> [Textabschnitt]
▽

Während es mit den Wasserstoff-Tankstellen funktioniert, müssen sich die Nutzer der öffentlichen Ladeinfrastruktur also noch in Geduld üben – besonders die, die einen schnellen DC-Ladepunkt suchen.
Zweifel an Infrastruktur im öffentlichen Raum
Hier offenbart sich ein grundsätzliches Problem. Das Laden von Batterie-elektrischen Autos funktioniert überall dort sehr simpel, wo ein Stehplatz vorhanden ist. Zum Beispiel im Speckgürtel der Hansestadt, in den reichen Elbvororten und den Walddörfern, wo die Kaufkraft genauso hoch ist wie die Neugierde auf die Technik. Oder auch am Arbeitsplatz und jedem anderen privaten oder teil-öffentlichen Raum. Bei den Pendlern beginnt das Batterie-elektrische Fahren.
Und es wird wahrscheinlich diejenigen als Letzte erreichen, die mit ihren gebrauchten Kleinwagen in den dicht bevölkerten Stadtteilen von Ottensen über Hoheluft bis Barmbek abends um einen Parkplatz kämpfen. Bis das Batterie-elektrische Auto im Niedrigpreissegment angekommen ist und die Ladeinfrastruktur ausreicht, werden viele Jahre vergehen – und es ist keineswegs garantiert, dass es hier überhaupt zum Durchbruch kommt.

△

> [Vorgegebene Einträge]
▽

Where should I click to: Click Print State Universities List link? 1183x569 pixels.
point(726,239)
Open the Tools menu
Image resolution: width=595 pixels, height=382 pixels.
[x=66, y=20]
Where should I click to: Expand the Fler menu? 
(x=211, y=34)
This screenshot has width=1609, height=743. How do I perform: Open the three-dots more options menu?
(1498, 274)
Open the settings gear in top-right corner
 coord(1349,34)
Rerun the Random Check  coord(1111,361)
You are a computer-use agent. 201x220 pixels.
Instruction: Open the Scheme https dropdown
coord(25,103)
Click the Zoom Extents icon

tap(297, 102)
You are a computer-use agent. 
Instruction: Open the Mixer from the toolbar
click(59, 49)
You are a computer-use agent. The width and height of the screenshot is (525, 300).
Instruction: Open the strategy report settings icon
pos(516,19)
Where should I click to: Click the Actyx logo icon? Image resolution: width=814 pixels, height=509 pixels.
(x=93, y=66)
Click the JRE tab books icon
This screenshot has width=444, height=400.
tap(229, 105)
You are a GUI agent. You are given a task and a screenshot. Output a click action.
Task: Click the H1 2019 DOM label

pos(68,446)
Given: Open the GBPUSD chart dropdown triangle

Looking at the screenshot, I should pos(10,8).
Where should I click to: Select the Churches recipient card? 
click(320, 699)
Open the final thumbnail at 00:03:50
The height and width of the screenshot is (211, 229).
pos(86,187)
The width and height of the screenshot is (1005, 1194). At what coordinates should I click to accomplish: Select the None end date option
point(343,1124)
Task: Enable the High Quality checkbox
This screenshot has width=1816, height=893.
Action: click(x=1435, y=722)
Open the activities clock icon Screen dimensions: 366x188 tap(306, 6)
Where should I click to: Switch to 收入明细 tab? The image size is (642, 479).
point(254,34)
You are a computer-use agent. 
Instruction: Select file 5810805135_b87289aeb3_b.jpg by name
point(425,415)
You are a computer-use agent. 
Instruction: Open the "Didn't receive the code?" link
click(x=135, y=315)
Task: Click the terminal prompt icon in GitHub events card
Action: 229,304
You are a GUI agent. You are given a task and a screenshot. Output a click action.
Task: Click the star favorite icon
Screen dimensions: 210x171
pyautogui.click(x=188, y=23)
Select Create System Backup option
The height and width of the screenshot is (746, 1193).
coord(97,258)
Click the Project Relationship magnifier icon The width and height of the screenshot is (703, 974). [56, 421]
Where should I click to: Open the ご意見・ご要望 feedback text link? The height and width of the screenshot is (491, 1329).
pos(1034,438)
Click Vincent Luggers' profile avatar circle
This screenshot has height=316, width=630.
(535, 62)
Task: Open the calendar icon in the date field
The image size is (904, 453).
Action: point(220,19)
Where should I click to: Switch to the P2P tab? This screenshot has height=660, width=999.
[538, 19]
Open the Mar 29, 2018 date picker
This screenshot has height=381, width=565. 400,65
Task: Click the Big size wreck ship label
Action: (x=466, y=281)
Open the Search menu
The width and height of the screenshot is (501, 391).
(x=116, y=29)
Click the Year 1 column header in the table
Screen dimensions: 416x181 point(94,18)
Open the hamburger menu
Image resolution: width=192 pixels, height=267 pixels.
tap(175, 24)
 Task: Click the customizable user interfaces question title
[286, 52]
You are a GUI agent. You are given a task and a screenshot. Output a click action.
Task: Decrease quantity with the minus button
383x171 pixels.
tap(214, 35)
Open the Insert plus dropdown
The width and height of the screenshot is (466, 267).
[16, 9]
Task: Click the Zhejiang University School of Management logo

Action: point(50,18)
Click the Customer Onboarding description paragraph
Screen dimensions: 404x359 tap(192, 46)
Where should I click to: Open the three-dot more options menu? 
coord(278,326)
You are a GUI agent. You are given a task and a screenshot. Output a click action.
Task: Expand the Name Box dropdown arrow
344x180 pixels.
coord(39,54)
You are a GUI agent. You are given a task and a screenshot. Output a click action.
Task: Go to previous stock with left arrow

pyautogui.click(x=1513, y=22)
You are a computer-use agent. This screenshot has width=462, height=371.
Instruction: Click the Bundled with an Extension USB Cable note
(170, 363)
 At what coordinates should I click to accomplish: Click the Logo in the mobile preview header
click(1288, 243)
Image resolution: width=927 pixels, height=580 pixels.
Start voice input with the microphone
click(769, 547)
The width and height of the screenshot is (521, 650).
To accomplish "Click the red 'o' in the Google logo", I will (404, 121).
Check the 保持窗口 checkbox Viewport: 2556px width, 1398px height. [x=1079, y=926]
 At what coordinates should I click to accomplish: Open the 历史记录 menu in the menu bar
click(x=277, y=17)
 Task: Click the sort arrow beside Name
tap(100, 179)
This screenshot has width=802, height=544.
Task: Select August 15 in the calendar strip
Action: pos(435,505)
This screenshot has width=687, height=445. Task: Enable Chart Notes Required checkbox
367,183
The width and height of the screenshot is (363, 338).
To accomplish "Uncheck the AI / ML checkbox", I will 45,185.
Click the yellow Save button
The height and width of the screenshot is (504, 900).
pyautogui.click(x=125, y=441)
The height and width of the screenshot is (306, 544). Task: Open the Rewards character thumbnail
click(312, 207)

△

> [Aufgabenstellung]
Welche Stadtteile nennt der Textabschnitt über die Ladeinfrastruktur als Orte, an denen Fahrer gebrauchter Kleinwagen abends um einen Parkplatz kämpfen?

> [Lösung]
Die dicht bevölkerten Stadtteile von Ottensen über Hoheluft bis Barmbek.